Ian Fleming whittled the effigy of James Bond out of his experiences with the British naval intelligence during World War II. After the publication of his first Bond novel, Casino Royale, in 1952, 007 quickly became a cultural icon in the Cold War and a fixture in our collective consciousness. In SPECTRE, Laurence A. Rickels examines Fleming’s novels and film adaptations like never before, looking awry at Bond through the sieve of psychoanalytic theory, history, and Kulturindustrie. Within the Bond universe, SPECTRE (Special Executive for Counter-intelligence, Terrorism, Revenge and Extortion) is the global terrorist organization run by supervillain Ernst Stavro Bloefeld. Fleming added SPECTRE late in the game for the crossover into the film medium. The ghostly amalgam of perpetrators and victims of the Nazi era, SPECTRE deconstructs and manipulates the opposition of the Cold War, its repression of the recent past, in order to promote the welfare of an organization that is in every sense an underworld. For Rickels, SPECTRE is a theoretical apparatus whereby he monitors and measures the flows, intensities and codings of the Bond universe while using it to read other texts, ranging from the writings of Goethe, Shakespeare and Derrida to the post-Freudian theories of Melanie Klein. This visionary, richly allusive study breaks new ground while extending ideas developed in such works as Aberrations of Mourning and Nazi Psychoanalysis. Rickels’ approach is at once playful and pointed as he looms over Bond and lays him bare on the chaise.

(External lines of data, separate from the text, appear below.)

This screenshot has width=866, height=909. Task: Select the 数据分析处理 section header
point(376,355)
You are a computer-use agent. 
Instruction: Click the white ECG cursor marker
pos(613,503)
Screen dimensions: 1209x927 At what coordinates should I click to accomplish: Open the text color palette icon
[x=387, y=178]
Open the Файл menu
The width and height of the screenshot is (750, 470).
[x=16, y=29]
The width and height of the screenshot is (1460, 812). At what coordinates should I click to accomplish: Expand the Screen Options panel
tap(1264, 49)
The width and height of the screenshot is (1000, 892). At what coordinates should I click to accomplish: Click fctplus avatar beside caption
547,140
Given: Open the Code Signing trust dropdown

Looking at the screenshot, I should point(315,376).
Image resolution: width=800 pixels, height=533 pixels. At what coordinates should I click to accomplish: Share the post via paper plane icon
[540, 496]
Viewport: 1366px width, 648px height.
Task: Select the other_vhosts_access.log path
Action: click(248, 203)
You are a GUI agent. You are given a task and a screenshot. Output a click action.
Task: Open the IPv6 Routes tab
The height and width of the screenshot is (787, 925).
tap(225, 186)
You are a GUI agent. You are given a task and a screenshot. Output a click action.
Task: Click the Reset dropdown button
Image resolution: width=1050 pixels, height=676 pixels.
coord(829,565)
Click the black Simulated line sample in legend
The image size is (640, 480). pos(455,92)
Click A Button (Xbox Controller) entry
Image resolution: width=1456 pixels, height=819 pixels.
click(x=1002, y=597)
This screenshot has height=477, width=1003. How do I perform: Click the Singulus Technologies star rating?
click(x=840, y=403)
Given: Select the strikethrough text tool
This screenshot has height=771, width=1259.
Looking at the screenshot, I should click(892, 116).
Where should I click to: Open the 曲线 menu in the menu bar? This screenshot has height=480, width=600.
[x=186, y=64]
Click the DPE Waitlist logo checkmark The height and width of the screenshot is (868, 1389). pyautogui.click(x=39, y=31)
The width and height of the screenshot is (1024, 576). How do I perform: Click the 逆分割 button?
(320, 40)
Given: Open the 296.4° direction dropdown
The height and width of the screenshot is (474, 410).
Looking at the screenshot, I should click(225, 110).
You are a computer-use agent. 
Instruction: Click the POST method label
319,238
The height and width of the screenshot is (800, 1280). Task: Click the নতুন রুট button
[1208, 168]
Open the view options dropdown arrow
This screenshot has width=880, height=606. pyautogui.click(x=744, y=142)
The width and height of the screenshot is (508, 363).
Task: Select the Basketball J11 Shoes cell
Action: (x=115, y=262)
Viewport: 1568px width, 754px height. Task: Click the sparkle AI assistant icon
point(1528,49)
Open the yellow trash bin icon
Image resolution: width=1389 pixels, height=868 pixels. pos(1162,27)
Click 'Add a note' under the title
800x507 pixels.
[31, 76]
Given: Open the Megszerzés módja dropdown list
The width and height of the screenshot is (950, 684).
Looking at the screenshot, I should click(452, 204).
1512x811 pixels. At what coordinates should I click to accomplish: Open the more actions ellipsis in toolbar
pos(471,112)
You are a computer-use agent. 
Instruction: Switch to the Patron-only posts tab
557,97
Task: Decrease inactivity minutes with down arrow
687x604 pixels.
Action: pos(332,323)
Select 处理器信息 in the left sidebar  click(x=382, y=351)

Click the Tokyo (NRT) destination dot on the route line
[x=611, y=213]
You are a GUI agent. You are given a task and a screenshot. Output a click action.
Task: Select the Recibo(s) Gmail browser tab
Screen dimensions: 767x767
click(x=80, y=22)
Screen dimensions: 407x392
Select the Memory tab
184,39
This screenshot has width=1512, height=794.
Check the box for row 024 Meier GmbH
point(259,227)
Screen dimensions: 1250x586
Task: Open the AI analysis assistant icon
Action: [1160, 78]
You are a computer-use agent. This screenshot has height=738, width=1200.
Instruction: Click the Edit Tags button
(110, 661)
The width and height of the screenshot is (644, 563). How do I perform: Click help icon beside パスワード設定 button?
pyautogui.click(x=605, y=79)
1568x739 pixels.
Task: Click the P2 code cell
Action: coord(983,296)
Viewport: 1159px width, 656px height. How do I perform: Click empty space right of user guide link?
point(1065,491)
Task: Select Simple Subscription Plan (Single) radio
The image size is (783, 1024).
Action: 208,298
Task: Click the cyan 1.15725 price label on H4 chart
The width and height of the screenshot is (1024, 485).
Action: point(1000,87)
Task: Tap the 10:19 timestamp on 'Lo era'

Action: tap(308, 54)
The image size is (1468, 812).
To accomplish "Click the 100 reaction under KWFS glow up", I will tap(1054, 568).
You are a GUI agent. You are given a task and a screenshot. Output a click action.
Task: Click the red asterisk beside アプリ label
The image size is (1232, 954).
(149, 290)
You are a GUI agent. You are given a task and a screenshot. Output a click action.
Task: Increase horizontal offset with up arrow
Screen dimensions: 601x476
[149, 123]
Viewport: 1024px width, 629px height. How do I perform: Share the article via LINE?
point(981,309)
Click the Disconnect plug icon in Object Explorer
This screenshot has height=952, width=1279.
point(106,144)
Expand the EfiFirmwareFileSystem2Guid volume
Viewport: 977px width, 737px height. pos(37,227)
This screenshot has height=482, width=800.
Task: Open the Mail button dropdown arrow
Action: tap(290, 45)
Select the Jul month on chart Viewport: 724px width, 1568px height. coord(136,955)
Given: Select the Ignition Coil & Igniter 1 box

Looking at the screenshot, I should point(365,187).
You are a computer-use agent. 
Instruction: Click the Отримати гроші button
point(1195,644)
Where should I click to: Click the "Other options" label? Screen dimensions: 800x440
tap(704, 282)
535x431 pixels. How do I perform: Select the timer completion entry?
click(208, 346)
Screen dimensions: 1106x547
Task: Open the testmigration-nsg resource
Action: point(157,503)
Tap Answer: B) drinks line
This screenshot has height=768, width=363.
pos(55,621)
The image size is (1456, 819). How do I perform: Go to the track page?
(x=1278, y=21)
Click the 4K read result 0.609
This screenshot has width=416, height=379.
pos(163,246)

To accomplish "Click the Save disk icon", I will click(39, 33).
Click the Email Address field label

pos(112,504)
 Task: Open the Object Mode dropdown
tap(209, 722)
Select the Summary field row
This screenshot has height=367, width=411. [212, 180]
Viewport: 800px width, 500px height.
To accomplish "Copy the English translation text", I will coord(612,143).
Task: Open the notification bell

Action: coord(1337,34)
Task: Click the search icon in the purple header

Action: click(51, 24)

"In the same vein as Dr. Laurence A. Rickels' brilliantly idiosyncratic I Think I Am exhuming the corpus of Philip K. Dick, SPECTRE propels Kulturindustrie theory into the 21st century with its pointed multi-layered, multi-disciplinary fun-e-really examination of the Bond nemesis via the shadow of its creator, Ian Fleming. . . . The provocations of Rickels' genius combustion engine Kulturindustrie, psychoanalysis, deconstruction, German idealism and Shakespearelures us into introjection from the mindless mass media projection Sensurround riding Bond's technological wave." The Huffington Post

“Laurence Rickels offers blazing illumination of the invisible undertow of disquiet and uncanny in our knowledge of culture, consciousness and technology.” Jonathan Lethem

“Rickels’ . . . use of psychoanalysis makes it something like wallpaper on a computer, just the unquestioned background that provides a support for everything else to appear.” Critical Inquiry

"Just as Rickels couples with Blofeld, so he couples his postmodern riffs on psychoanalysis to SPECTRE. This brief new book can be read precisely as one of Blofeld’s moves against Bond: as Special Executive, Rickels gives us Counterintelligence, Terrorism, Revenge, and Extortion. Psychoanalysis is spectral." The Rumpus

"In Rickels’s reading, psychosis, as a state of removal from reality, is tied to the integration brought about at the end of mourning, while in psychopathy, which involves more of a removal from society than from reality, 'the failure to empathize and mourn tests the limits of tolerance.' A resistance to mourning is important in that the subject becomes even more shaken than stirred." Los Angeles Review of Books

"Rickels lays out James Bond's milieu, the Cold War, as a burial site for the unprocessed losses of World Wars I and II. . . . SPECTRE's wealth of evidence allows us to read the Bond stories, and those of SPECTRE in particular, in an increasingly broad register: first as Fleming's autobiography, then as an autobiography of the postwar era, and finally as an allegory for the childhood construction of object relations and their connection to fantasy, fear and death." —Artforum


LAURENCE A. RICKELS moved to the Coast in 1981 upon completing his graduate training in German philology at Princeton University. While in California he earned a psychotherapy license. He has published numerous studies of the phenomenon he calls “unmourning,” a term that became the title of his trilogy Aberrations of Mourning, The Case of California, and Nazi Psychoanalysis. He has also written two “course books”: The Vampire Lectures and The Devil Notebooks. 2010 saw the publication of I Think I Am: Philip K. Dick, a schizoanalysis of the science fiction author’s life and work. Rickels is emeritus professor of German and comparative literature at the University of California-Santa Barbara. Currently he is Professor of Art and Theory at the Academy of Fine Arts-Karlsruhe as well as Sigmund Freud Professor of Media and Philosophy at the European Graduate School. Visit Rickels online at LARickels.com.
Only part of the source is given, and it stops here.